### WRITTEN TASK 1
Print the records word for word, beginning at the start of the records and continuing through the line that contains "(x=79, y=177)".

### SUPPLIED TEXT
2.6 There were, however, some additional issues which were raised at the hearing. Firstly attention was drawn to the fact that there were, in substance, two separate and, it was said, discreet, sets of issues involved in the application (being those which were directly concerned with the challenge to the approval by An Bord Pleanála of the roads plan concerned on the one hand and those which were principally concerned with the transposition of the Directive on the other hand). Each of the respondents and Clare Council made submissions as to the proper approach to a consideration of whether these proceedings or part of these proceedings could properly be said to be characterised as a public interest challenge in the light of such a division.
2.7 In addition reliance was placed upon the fact that, for reasons which I set out in the substantive judgment, I was satisfied that some important issues, relating to the process which is mandated in a review of an environmental decision by provisions of the Directive, had not been raised in the pleadings although those issues were, nonetheless, argued and determined on the basis set out in that judgment.
3 Application to this Case
3.1 However it seems to me that the appropriate starting point has to be to consider whether the proceedings have the appropriate characteristics of being of sufficient general public importance to warrant a departure from the ordinary rule as to costs. If they have not, then costs must follow the event. If they have then it will be necessary to give consideration to the additional submissions, to which I have referred, in order to determine what the appropriate order as to costs should be.
3.2 It does not seem to me that the issues which were raised in relation to the direct challenge to the decision of An Bord Pleanála are issues of such sufficient general public importance as would warrant characterising the proceedings, insofar as same relate to those issues, as a public interest challenge. Mr. Sweetman had made a very generalised submission to An Bord Pleanála as to the inappropriateness of approving the road scheme concerned. His complaint in these proceedings related to a question as to whether the relevant permission of An Bord Pleanála was invalid by virtue of same not including a condition directed towards remediation in the event that monitoring (which was the subject of a condition) revealed a worse than expected consequence on a sensitive environment. It does not seem to me that that issue bears the characteristics of being one of general public importance and that aspect of the case does not, therefore, seem to me to qualify under the tests which have been identified by reference to the cases which I have cited.
3.3 I am not satisfied that the mere fact that the development of the road in question has the potential to have some possible effect on a Candidate Special Area of Conservation would, of itself, make issues arising in a challenge to a permission for such a development, necessarily, come within the category of public interest challenge. That does not, of course, mean that the sensitivity of the development concerned and its location may not be a factor which, when coupled with the important, general, and difficult legal issues arising, might properly lead a court to reach a conclusion that proceedings involve issues of general public importance. However the legal issues which arose in respect of the challenge itself (as opposed to those which were relevant to the transposition issue) cannot, it seems to me, be so characterised.
3.4 However, I have taken a different view in respect of the issues which arose in relation to the transposition issue. There are important questions concerning the precise manner in which article 10a of the Directive is to be interpreted and as to how the Directive should be implemented in Ireland. Some of those issues arose on this application. The issues concerned are of wide public importance, in that they have the potential to affect very many court proceedings involving challenges in the environmental field. The resolution of those issues has the potential to effect the interests and entitlements not only of those who may have the benefit of the decisions under challenge but also authorities charged with giving permissions and the rights of persons who may seek to raise such challenges. In simple terms the issues raised concerned both the provisions of the Directive concerning costs and also questions concerning whether the process available to challenge certain environmental decisions in Ireland was adequate to meet the requirements imposed by the Directive. Both sets of issues flow from new and potentially far reaching European legislation which has only been the subject of limited judicial consideration to date.

### RECORDS SHOWN

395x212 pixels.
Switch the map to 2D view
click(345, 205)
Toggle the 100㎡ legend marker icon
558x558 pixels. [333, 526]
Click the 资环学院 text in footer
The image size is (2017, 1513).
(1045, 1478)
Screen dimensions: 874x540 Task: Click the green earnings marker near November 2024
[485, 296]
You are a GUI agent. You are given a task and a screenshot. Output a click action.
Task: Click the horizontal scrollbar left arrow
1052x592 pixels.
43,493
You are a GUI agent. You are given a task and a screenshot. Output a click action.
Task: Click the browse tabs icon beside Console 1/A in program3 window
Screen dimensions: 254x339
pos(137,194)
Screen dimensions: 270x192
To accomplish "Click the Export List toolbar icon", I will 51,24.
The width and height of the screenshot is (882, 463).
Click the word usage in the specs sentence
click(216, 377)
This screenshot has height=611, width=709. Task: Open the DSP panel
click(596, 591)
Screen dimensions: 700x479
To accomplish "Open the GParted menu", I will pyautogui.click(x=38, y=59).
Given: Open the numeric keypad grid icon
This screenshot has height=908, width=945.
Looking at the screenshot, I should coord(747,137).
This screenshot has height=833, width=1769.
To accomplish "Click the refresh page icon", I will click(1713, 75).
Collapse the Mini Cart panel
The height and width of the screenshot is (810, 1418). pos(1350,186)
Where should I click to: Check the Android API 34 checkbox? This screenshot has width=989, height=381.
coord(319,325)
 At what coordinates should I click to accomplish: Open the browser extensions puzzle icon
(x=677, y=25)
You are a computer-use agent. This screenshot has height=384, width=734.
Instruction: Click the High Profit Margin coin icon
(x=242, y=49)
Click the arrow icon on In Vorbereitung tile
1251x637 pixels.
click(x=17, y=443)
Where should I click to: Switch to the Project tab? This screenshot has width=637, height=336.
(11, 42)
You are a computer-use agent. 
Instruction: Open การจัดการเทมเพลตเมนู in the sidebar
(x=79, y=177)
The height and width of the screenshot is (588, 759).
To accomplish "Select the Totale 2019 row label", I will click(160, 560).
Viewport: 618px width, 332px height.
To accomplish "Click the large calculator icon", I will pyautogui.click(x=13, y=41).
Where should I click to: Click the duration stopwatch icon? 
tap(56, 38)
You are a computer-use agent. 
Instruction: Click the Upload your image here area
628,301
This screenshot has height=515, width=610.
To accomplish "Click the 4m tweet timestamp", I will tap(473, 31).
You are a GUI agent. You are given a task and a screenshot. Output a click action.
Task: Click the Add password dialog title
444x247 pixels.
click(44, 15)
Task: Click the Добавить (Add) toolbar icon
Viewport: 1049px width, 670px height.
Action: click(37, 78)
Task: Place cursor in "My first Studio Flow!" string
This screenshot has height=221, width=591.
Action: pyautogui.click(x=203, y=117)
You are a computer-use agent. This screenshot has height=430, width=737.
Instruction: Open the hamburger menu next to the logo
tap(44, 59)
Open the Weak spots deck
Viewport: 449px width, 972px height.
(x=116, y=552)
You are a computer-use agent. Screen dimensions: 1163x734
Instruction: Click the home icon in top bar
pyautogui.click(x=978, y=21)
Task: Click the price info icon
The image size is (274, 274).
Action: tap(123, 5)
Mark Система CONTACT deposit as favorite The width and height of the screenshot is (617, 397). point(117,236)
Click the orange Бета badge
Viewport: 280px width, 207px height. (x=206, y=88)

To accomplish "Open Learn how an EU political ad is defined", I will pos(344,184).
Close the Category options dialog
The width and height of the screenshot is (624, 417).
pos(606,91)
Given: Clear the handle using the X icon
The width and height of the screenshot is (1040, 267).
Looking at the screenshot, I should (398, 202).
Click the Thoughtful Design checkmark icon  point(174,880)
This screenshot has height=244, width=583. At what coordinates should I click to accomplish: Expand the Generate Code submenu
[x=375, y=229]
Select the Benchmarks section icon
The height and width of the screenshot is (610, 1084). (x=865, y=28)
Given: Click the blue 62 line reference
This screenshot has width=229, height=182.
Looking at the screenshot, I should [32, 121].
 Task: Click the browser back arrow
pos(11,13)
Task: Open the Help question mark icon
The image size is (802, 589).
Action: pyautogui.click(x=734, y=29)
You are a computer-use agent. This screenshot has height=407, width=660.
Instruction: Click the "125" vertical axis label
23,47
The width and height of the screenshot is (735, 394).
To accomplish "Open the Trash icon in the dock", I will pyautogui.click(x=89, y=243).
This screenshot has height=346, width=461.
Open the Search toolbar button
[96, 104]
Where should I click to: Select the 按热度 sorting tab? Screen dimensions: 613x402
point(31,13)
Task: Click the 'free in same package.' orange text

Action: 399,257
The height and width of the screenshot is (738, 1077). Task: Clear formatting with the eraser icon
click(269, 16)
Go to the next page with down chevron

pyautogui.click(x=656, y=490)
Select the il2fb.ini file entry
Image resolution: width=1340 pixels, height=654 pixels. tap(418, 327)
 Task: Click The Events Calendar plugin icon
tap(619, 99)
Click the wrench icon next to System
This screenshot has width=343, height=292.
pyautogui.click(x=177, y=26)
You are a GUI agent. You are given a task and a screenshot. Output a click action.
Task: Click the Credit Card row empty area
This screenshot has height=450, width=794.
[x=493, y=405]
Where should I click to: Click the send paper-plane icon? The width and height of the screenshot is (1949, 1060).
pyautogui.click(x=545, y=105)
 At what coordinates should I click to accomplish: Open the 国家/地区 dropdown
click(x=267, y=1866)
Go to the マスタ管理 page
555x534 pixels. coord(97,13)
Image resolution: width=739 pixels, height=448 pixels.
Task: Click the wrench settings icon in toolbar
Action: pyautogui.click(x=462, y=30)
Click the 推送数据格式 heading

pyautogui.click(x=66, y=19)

### WRITTEN TASK 2
Write what follows in the costs judgment, starting after its last sentence.

### FINAL RESULT 1
395x212 pixels.
Switch the map to 2D view
click(345, 205)
Toggle the 100㎡ legend marker icon
558x558 pixels. [333, 526]
Click the 资环学院 text in footer
The image size is (2017, 1513).
(1045, 1478)
Screen dimensions: 874x540 Task: Click the green earnings marker near November 2024
[485, 296]
You are a GUI agent. You are given a task and a screenshot. Output a click action.
Task: Click the horizontal scrollbar left arrow
1052x592 pixels.
43,493
You are a GUI agent. You are given a task and a screenshot. Output a click action.
Task: Click the browse tabs icon beside Console 1/A in program3 window
Screen dimensions: 254x339
pos(137,194)
Screen dimensions: 270x192
To accomplish "Click the Export List toolbar icon", I will 51,24.
The width and height of the screenshot is (882, 463).
Click the word usage in the specs sentence
click(216, 377)
This screenshot has height=611, width=709. Task: Open the DSP panel
click(596, 591)
Screen dimensions: 700x479
To accomplish "Open the GParted menu", I will pyautogui.click(x=38, y=59).
Given: Open the numeric keypad grid icon
This screenshot has height=908, width=945.
Looking at the screenshot, I should coord(747,137).
This screenshot has height=833, width=1769.
To accomplish "Click the refresh page icon", I will click(1713, 75).
Collapse the Mini Cart panel
The height and width of the screenshot is (810, 1418). pos(1350,186)
Where should I click to: Check the Android API 34 checkbox? This screenshot has width=989, height=381.
coord(319,325)
 At what coordinates should I click to accomplish: Open the browser extensions puzzle icon
(x=677, y=25)
You are a computer-use agent. This screenshot has height=384, width=734.
Instruction: Click the High Profit Margin coin icon
(x=242, y=49)
Click the arrow icon on In Vorbereitung tile
1251x637 pixels.
click(x=17, y=443)
Where should I click to: Switch to the Project tab? This screenshot has width=637, height=336.
(11, 42)
You are a computer-use agent. 
Instruction: Open การจัดการเทมเพลตเมนู in the sidebar
(x=79, y=177)

### FINAL RESULT 2
3.5 It is important to note in that regard that, while not being satisfied that Mr. Sweetman had made out substantial grounds for his challenge, I did note that it might well be necessary for the existing jurisprudence of the Irish courts in judicial review challenges in the environmental field, to be adjusted so as to meet the obligations imposed by the Directive in at least two respects. For the reasons which I set out in the substantive judgment, I was satisfied that it might well be necessary to have regard to the requirement of the Directive that there be “wide access to justice” when interpreting the “substantial interest” threshold which an applicant needs to establish under s.50 of the 2000 Act. In addition I was satisfied that it might well be necessary for a court, in such proceedings, to apply a standard of challenge which might go beyond that identified in the existing jurisprudence, so as to provide a means of reviewing the substantive legality of the environmental decision under challenge with a greater degree of scrutiny. Even though, therefore, Mr. Sweetman has failed in his challenge, it seems to me that the proceedings have led to a potential evolution in the jurisprudence in at least those two important respects. Those matters are of general public importance and seem to me to meet the criteria set out in the jurisprudence.
3.6 I am, therefore, satisfied that, in principle, I should consider exercising a discretion in this case to depart from the general rule that costs should follow the event. In that context the two issues, to which I have earlier referred, need to be considered for the purposes of determining the precise order that would be appropriate in all the circumstances of the case.
4. Two Separate Cases?
4.1 While I fully appreciate and accept that, to quite an extent, these were almost two separate cases tried in these one proceedings, it does not seem to me that it is appropriate to place any blame on Mr. Sweetman for that state of affairs. If Mr. Sweetman had sought to raise the same questions concerning the transposition of the Directive in the abstract he would, doubtless, have been met with serious issues as to whether he had the standing to mount such a challenge.
4.2 Therefore, the fact that Mr. Sweetman was seeking to challenge an actual decision by An Bord Pleanála which was relevant to Clare Council was, at least arguably, a necessary part of his standing to raise the transposition issues. It does not, therefore, it seems to me, follow that the costs should be divided in some way to reflect the two separate sets of issues.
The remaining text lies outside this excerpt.